• TASK GOAL
Please rewrite all the entries, renaming "checkbox" to "check box" everywhere and leaving everything else unchanged.

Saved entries
######
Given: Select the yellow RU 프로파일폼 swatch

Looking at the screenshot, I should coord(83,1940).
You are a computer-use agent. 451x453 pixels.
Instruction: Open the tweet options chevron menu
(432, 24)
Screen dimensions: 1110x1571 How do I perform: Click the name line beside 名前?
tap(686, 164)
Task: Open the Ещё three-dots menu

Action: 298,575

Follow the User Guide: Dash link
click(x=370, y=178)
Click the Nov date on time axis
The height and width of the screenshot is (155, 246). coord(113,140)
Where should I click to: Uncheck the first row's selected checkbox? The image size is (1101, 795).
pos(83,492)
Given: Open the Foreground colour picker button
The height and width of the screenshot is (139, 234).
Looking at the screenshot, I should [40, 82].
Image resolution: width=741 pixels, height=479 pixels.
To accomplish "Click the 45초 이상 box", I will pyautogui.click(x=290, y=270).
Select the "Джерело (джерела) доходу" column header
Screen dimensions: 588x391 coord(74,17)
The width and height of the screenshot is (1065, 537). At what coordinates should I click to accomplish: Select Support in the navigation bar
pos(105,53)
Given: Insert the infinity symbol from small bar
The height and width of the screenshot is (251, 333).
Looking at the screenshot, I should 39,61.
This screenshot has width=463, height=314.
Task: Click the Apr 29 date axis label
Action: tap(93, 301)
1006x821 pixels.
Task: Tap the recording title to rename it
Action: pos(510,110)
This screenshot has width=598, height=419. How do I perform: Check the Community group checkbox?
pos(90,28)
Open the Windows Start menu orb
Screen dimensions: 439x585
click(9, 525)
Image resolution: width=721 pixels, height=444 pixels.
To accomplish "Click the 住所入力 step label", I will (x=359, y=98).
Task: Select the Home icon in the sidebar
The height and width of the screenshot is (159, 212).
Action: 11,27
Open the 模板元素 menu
######
• ANSWER TO THE TASK
Given: Select the yellow RU 프로파일폼 swatch

Looking at the screenshot, I should coord(83,1940).
You are a computer-use agent. 451x453 pixels.
Instruction: Open the tweet options chevron menu
(432, 24)
Screen dimensions: 1110x1571 How do I perform: Click the name line beside 名前?
tap(686, 164)
Task: Open the Ещё three-dots menu

Action: 298,575

Follow the User Guide: Dash link
click(x=370, y=178)
Click the Nov date on time axis
The height and width of the screenshot is (155, 246). coord(113,140)
Where should I click to: Uncheck the first row's selected check box? The image size is (1101, 795).
pos(83,492)
Given: Open the Foreground colour picker button
The height and width of the screenshot is (139, 234).
Looking at the screenshot, I should [40, 82].
Image resolution: width=741 pixels, height=479 pixels.
To accomplish "Click the 45초 이상 box", I will pyautogui.click(x=290, y=270).
Select the "Джерело (джерела) доходу" column header
Screen dimensions: 588x391 coord(74,17)
The width and height of the screenshot is (1065, 537). At what coordinates should I click to accomplish: Select Support in the navigation bar
pos(105,53)
Given: Insert the infinity symbol from small bar
The height and width of the screenshot is (251, 333).
Looking at the screenshot, I should 39,61.
This screenshot has width=463, height=314.
Task: Click the Apr 29 date axis label
Action: tap(93, 301)
1006x821 pixels.
Task: Tap the recording title to rename it
Action: pos(510,110)
This screenshot has width=598, height=419. How do I perform: Check the Community group check box?
pos(90,28)
Open the Windows Start menu orb
Screen dimensions: 439x585
click(9, 525)
Image resolution: width=721 pixels, height=444 pixels.
To accomplish "Click the 住所入力 step label", I will (x=359, y=98).
Task: Select the Home icon in the sidebar
The height and width of the screenshot is (159, 212).
Action: 11,27
Open the 模板元素 menu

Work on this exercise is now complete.